YOUR INSTRUCTIONS: Output a verbatim copy of the data, cut off after the line that contains "Given: Expand the Analyze".

DATA FOR PROCESSING:
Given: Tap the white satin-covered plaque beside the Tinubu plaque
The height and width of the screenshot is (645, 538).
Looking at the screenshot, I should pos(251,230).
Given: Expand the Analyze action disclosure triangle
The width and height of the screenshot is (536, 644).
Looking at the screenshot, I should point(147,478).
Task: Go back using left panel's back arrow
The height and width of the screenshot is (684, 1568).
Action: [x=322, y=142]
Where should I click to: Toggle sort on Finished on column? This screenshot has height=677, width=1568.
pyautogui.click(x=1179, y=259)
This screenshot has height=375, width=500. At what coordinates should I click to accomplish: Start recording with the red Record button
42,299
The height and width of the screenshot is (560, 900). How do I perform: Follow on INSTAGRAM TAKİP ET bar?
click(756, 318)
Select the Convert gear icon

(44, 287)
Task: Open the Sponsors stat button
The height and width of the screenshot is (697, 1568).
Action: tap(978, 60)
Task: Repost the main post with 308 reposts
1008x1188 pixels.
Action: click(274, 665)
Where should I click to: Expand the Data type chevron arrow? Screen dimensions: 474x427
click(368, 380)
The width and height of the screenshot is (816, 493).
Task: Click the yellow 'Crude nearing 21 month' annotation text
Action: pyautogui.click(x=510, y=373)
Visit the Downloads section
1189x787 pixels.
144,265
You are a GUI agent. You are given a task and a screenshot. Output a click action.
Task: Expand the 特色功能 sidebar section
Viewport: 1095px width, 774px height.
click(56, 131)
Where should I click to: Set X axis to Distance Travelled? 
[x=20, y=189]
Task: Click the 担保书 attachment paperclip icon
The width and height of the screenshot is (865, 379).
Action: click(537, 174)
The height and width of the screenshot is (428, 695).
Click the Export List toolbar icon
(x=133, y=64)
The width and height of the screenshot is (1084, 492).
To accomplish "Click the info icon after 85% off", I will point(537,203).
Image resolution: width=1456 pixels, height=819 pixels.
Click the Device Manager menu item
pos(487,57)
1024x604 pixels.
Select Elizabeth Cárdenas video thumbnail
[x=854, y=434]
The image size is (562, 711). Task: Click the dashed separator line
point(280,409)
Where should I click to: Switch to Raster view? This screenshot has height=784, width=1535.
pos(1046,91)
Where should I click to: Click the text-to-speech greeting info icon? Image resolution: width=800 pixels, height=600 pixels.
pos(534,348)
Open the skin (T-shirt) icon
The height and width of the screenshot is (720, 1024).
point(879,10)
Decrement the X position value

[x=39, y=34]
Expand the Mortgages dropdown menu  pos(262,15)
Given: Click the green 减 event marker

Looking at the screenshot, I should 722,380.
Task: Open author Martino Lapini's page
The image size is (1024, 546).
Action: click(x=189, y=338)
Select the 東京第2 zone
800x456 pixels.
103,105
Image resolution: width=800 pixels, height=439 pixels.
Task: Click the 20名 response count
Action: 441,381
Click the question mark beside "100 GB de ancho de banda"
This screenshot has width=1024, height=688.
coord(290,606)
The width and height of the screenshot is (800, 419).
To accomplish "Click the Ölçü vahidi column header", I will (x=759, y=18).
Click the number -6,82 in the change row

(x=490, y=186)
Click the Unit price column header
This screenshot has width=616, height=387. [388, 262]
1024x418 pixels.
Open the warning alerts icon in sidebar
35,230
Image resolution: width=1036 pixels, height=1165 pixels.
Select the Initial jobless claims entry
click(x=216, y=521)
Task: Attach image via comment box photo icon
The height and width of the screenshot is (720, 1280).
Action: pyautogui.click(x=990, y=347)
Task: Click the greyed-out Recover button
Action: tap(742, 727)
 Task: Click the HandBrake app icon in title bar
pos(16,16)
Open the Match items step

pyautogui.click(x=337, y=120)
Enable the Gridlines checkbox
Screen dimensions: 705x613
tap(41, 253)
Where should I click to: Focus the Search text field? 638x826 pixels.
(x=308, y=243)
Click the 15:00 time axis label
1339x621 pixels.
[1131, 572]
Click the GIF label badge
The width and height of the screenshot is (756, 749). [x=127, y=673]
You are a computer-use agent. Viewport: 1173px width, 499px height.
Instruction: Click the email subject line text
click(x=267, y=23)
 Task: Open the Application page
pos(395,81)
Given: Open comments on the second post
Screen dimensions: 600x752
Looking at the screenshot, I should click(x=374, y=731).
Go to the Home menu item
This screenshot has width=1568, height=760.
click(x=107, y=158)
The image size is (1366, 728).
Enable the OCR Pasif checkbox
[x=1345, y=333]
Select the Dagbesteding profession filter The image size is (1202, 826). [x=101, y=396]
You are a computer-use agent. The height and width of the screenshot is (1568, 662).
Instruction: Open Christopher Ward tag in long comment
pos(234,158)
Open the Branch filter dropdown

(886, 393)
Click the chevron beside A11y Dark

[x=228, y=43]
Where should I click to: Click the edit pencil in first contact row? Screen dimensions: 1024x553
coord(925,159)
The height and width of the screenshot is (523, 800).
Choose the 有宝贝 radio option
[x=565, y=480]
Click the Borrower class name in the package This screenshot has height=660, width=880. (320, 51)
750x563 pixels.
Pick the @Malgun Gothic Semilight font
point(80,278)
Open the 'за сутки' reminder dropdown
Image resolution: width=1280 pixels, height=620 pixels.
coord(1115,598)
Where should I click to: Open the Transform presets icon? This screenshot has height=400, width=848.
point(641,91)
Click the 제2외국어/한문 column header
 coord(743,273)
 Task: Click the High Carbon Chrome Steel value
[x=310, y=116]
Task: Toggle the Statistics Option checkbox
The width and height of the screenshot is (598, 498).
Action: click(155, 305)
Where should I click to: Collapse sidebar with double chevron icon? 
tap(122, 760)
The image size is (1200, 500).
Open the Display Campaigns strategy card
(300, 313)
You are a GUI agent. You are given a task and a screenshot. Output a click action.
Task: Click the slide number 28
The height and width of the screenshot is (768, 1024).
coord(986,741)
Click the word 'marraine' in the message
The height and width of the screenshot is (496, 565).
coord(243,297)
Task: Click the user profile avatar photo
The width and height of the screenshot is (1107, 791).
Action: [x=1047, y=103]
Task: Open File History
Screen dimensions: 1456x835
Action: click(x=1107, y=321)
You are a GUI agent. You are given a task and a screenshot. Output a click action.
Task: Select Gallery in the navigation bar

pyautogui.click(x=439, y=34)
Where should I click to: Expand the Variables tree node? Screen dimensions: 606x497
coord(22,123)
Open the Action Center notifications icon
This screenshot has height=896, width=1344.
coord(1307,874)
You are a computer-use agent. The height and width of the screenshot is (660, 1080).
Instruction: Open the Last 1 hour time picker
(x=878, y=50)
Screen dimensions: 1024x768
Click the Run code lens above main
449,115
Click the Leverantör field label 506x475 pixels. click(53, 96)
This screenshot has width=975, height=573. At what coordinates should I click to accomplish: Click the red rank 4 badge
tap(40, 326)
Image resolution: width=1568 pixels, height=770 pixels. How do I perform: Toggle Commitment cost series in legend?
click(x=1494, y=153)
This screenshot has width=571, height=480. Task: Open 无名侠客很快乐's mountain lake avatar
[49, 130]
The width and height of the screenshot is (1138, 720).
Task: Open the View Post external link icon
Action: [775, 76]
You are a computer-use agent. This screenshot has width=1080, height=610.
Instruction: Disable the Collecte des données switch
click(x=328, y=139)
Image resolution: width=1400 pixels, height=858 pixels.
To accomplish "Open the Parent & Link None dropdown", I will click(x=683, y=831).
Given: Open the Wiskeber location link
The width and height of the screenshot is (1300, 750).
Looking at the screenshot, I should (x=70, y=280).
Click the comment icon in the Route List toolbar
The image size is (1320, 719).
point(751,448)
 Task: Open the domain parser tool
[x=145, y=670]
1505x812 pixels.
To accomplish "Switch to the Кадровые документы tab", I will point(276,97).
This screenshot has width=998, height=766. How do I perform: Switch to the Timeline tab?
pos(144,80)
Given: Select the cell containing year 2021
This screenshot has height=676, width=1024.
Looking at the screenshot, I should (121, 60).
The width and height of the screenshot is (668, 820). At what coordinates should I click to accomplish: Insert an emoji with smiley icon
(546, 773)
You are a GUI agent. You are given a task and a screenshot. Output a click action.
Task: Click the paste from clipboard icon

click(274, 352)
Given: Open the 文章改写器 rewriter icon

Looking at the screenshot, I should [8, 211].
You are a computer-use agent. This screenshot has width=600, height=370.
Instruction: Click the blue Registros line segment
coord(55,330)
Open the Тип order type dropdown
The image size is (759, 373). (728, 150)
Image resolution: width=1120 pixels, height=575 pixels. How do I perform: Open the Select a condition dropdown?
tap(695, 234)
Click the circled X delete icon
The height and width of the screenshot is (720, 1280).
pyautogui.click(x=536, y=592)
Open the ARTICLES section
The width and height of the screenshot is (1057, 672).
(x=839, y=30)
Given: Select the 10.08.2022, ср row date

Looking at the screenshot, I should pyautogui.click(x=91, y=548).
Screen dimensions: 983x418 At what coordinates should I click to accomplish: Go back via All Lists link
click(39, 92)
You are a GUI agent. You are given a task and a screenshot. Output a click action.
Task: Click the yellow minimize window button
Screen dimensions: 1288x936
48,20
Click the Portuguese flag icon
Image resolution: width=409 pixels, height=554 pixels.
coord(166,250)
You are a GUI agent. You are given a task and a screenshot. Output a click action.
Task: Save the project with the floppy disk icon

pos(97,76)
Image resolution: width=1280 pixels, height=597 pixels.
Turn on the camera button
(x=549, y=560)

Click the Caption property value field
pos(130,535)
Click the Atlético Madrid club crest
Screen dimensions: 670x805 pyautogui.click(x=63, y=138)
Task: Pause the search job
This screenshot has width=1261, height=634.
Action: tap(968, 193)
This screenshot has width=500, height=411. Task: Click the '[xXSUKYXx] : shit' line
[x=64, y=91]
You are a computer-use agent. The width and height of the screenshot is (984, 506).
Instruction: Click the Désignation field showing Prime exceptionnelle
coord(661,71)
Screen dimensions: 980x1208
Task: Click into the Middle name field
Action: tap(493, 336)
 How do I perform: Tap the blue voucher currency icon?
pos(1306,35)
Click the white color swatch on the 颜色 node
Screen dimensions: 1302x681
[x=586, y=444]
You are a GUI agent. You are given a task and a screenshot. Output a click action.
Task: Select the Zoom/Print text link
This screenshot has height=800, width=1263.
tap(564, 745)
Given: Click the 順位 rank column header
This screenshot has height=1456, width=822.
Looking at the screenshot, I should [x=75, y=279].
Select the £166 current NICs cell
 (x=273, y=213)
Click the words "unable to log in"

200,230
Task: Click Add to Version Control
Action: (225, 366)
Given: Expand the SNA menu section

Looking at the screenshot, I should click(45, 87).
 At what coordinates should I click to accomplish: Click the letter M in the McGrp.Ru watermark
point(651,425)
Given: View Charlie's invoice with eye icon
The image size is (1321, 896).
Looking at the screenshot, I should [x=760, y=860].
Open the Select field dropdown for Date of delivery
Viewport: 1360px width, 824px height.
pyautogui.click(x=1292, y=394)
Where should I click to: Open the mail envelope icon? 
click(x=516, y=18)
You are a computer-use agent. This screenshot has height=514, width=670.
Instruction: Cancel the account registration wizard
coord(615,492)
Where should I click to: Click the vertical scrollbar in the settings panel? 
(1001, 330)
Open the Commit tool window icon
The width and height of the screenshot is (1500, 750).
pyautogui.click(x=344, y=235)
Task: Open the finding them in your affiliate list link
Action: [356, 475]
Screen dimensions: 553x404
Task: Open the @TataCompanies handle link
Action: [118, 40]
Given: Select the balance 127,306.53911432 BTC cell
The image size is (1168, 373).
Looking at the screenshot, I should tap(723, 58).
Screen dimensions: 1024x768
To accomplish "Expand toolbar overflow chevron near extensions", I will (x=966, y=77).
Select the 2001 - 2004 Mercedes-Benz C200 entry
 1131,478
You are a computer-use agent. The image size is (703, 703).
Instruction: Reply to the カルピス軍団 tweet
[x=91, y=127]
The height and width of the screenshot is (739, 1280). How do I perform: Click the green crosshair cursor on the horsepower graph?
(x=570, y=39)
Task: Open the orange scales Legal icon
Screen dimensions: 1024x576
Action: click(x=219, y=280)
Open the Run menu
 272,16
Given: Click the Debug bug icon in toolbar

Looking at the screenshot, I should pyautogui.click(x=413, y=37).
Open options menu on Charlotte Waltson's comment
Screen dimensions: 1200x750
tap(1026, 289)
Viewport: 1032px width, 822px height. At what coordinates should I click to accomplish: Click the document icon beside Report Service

RESULT OF THIS EXERCISE:
Given: Tap the white satin-covered plaque beside the Tinubu plaque
The height and width of the screenshot is (645, 538).
Looking at the screenshot, I should pos(251,230).
Given: Expand the Analyze action disclosure triangle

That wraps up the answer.